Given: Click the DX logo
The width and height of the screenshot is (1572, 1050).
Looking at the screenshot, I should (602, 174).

_____

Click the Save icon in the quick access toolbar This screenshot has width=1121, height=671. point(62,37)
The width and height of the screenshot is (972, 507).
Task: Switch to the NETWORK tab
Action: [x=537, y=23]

_____

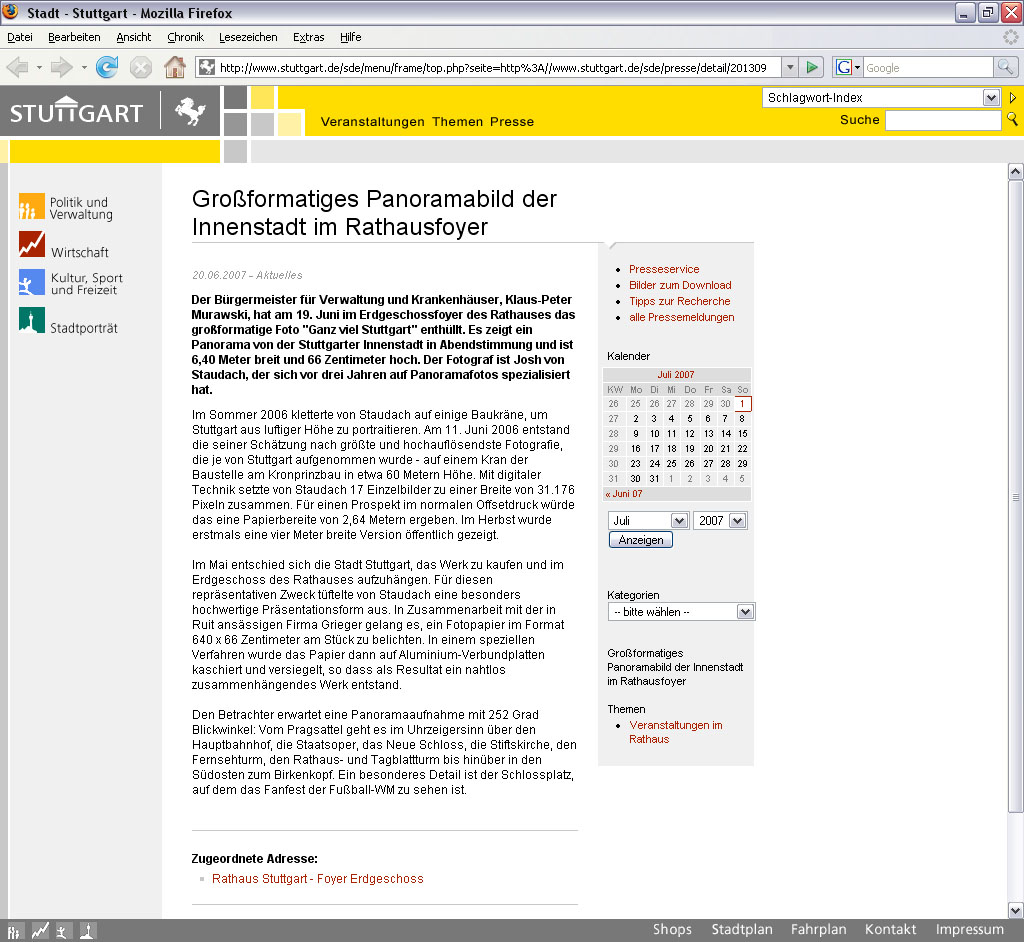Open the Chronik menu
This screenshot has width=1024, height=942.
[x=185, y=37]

_____

Replace "menu" with "dropdown" in the material from the line with "Open the Chronik menu" to the line with "[x=185, y=37]", keeping everything else the same. Give back only those lines, without the pictures.

*THE OUTPUT*
Open the Chronik dropdown
This screenshot has width=1024, height=942.
[x=185, y=37]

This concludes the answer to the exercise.